Beyond Memorization: How Reinforcement Learning Leads to Generalizable AI

9 min readFeb 16, 2025

“I cannot teach anybody anything. I can only make them think.”
- Socrates

When learning, there’s a crucial difference between truly understanding a concept and simply memorizing examples, like the difference between a student who really understands the underlying principles of mathematics versus one who has simply memorized formula solutions. In machine learning, there are two analogous approaches to training AI: Supervised Fine-Tuning (SFT), where models learn from correct examples, and Reinforcement Learning (RL), where models learn through their own trial and error with feedback. The choice between these approaches isn’t just a theoretical one — it directly impacts how well AI systems can handle new situations they’ve never encountered before. An AI system trained to navigate in San Francisco needs to apply its knowledge when operating in Oakland, just as a customer service AI must adapt its understanding of product policies to handle novel customer queries. Recent research by Chu et al. (go Bears!) in the paper SFT Memorizes, RL Generalizes: A Comparative Study of Foundation Model Post-training provides compelling evidence that the training method significantly influences whether an AI system develops genuine understanding that can generalize to new situations, or simply becomes good at memorizing its training data.
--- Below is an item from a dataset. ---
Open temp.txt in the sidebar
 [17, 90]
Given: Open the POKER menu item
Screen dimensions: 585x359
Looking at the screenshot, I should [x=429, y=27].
Generalization is the key to real intelligence.

The Research Question

One of the biggest questions we AI researchers face is determining whether these systems are truly learning generalizable principles or just becoming particularly good at memorizing their training data. This distinction isn’t merely theoretical — it’s important for deploying AI in real-world situations where conditions often differ from training scenarios. The difficulty is in telling the two apart, both learning and memorization can lead to reliable performance on standard tests. Just as a student might achieve a perfect score on a test either through deep understanding or through rote memorization, an AI system’s impressive performance on familiar tasks doesn’t necessarily mean it can handle novel situations.

To differentiate between the two approaches, researchers devised an elegant comparative study using two different training approaches and two carefully crafted test environments. The first environment, called GeneralPoints, is a card game where the AI must compute a target number using card values — similar to the game “24” but with varying rules. The second environment, V-IRL, tests navigation abilities in real-world settings. By examining how systems trained with either Supervised Fine-Tuning (SFT) or Reinforcement Learning (RL) perform when faced with variations in these environments — such as different card values or new cities to navigate — researchers could directly measure their ability to generalize. These environments were chosen because they allow for clear, measurable variations while maintaining the core challenges, making it possible to distinguish between true learning and mere memorization.

The Card Game Test (GeneralPoints)

The GeneralPoints environment presents AI systems with a simple challenge: given four playing cards, find a way to combine their values using basic arithmetic operations to reach a target number (typically 24). What makes this task particularly interesting is how it can be varied to test true understanding of mathematics. In the basic version, face cards (Jack, Queen, King) all count as 10, but in variations, they might count as 11, 12, and 13. This subtle change forces the AI to demonstrate whether it has learned the underlying principles of arithmetic problem-solving or has just memorized solutions for specific card combinations. The visual version of the task adds another layer of complexity by requiring the AI to first recognize the cards from images before solving the arithmetic problem.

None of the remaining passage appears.